新美南吉さんの作品は以前朗読教室に通っていたとき、『手袋を買いに』や『ごん狐』を読ませていただき私の好きな作家さんでした。

でんでんむしの かなしみ (新美南吉)
一ぴきの でんでんむしが ありました。
 ある ひ、その でんでんむしは、たいへんな ことに きが つきました。
「わたしは いままで、うっかりして いたけれど、わたしの せなかの からの なかには、かなしみが いっぱい つまって いるではないか。」
 この かなしみは、どう したら よいでしょう。
 でんでんむしは、おともだちの でんでんむしの ところに やっていきました。
「わたしは もう、いきて いられません。」
と、その でんでんむしは、おともだちに いいました。
「なんですか。」
と、おともだちの でんでんむしは ききました。
「わたしは、なんと いう、ふしあわせな ものでしょう。わたしの せなかの からの なかには、かなしみが、いっぱい つまって いるのです。」
と、はじめの でんでんむしが、はなしました。
 すると、おともだちの でんでんむしは いいました。
「あなたばかりでは ありません。わたしの せなかにも、かなしみは いっぱいです。」
 それじゃ しかたないと おもって、はじめの でんでんむしは、べつの おともだちの ところへ いきました。
 すると、その おともだちも いいました。
「あなたばかりじゃ ありません。わたしの せなかにも、かなしみはいっぱいです。」
 そこで、はじめの でんでんむしは、また べつの、おともだちの ところへ いきました。
 こうして、おともだちを じゅんじゅんに たずねて いきましたが、どの ともだちも、おなじ ことを いうので ありました。
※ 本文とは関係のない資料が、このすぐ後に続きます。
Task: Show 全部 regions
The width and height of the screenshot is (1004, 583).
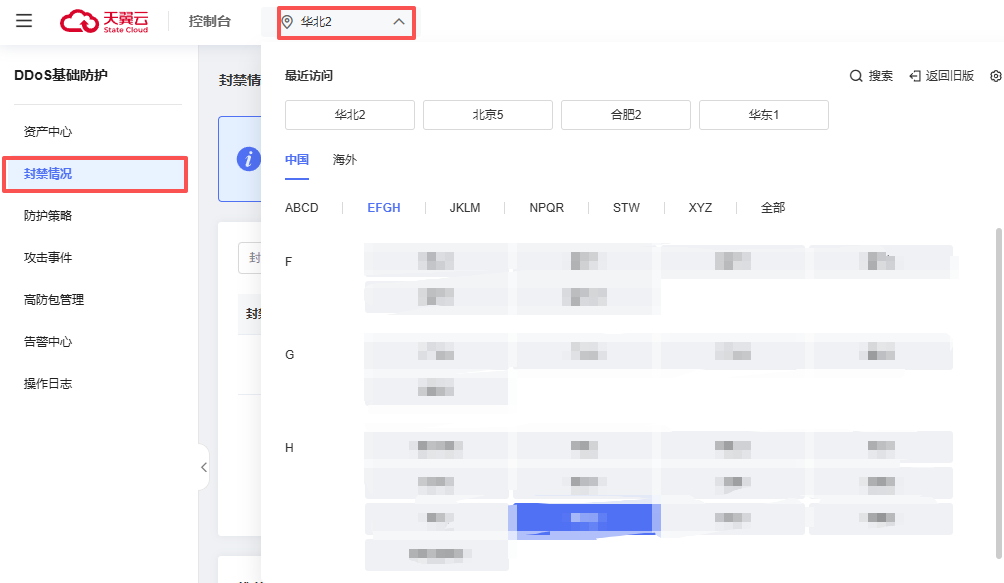Action: tap(773, 208)
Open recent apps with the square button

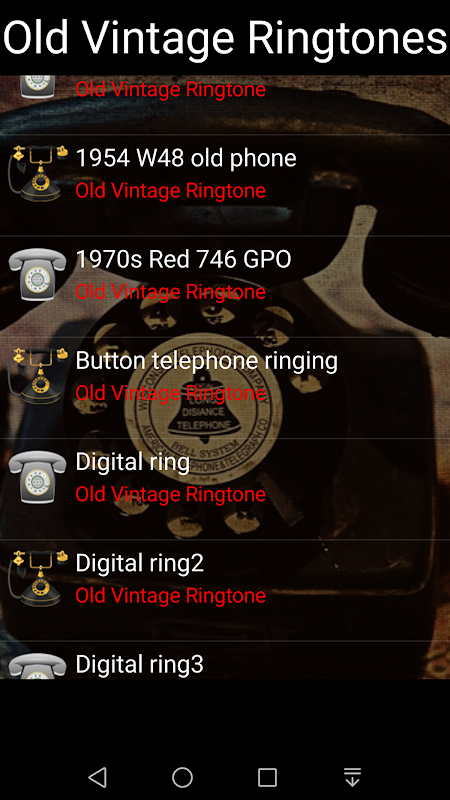267,777
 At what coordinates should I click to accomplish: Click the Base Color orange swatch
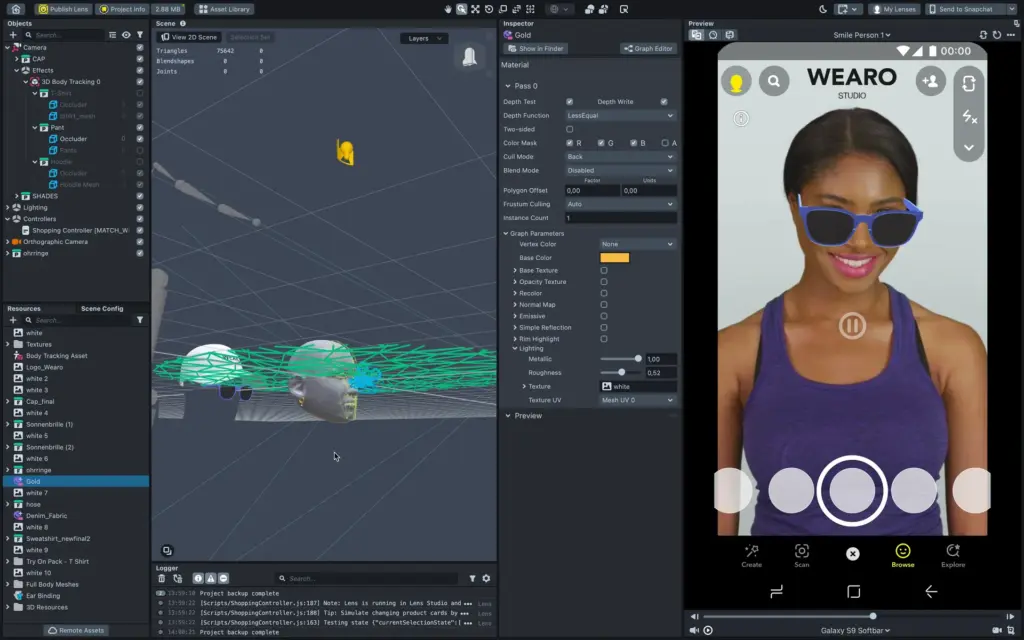[x=614, y=258]
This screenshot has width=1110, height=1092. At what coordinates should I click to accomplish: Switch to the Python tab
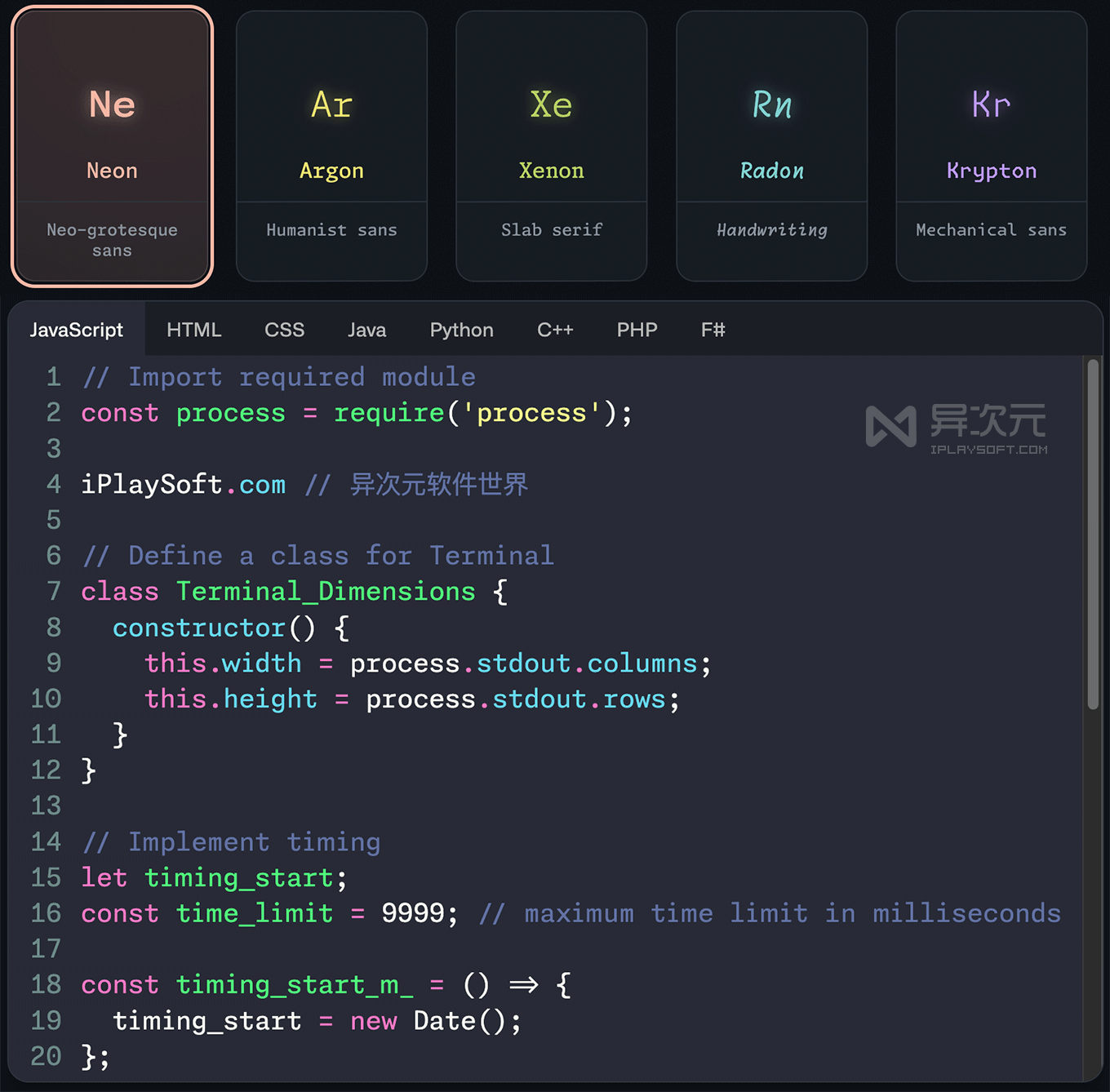pos(461,330)
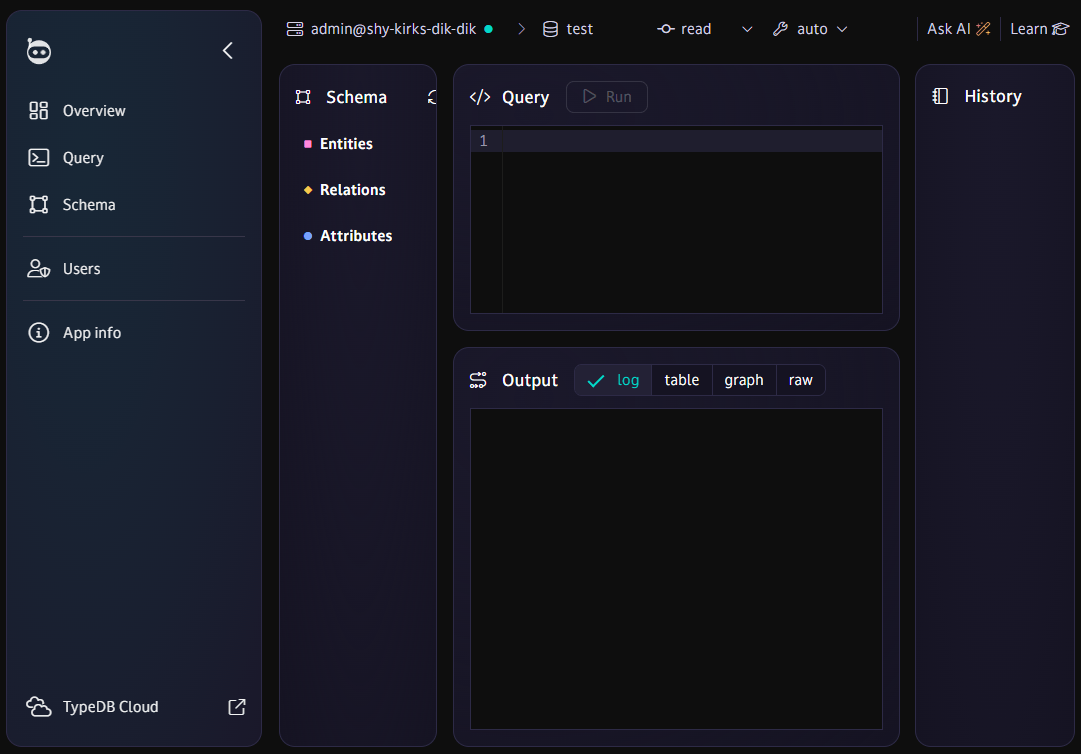This screenshot has width=1081, height=754.
Task: Switch Output view to the table tab
Action: click(x=681, y=380)
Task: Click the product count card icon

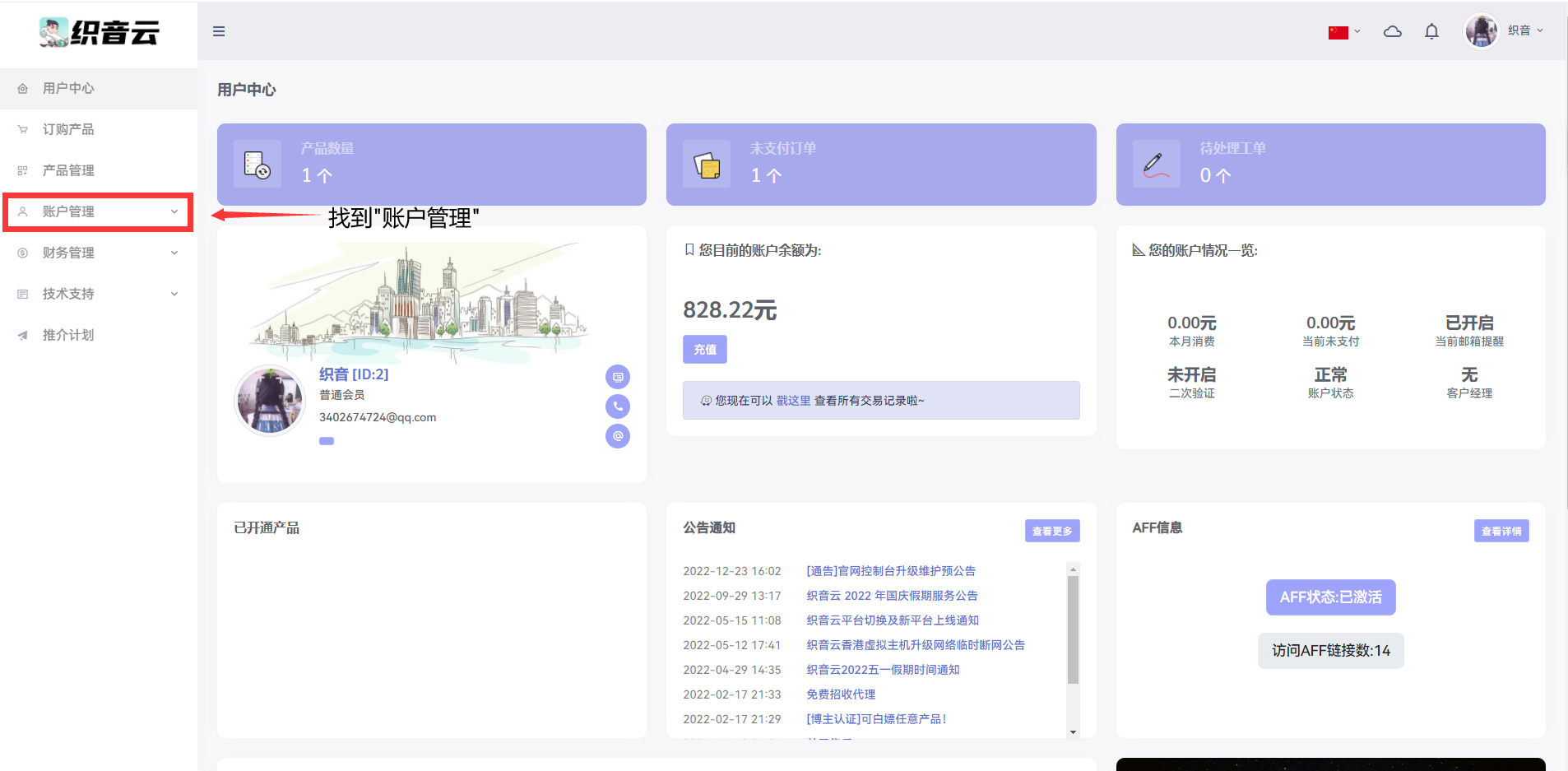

 とうとう、はじめの でんでんむしは、きが つきました。
「かなしみは、だれでも もって いるのだ。わたしばかりではないのだ。わたしは、わたしの かなしみを、こらえて いかなきゃ ならない。」
 そして、この でんでんむしは、もう、なげくのを やめたので あります。
     
この写真は2017年7月1日に我が家の庭で撮ったものです。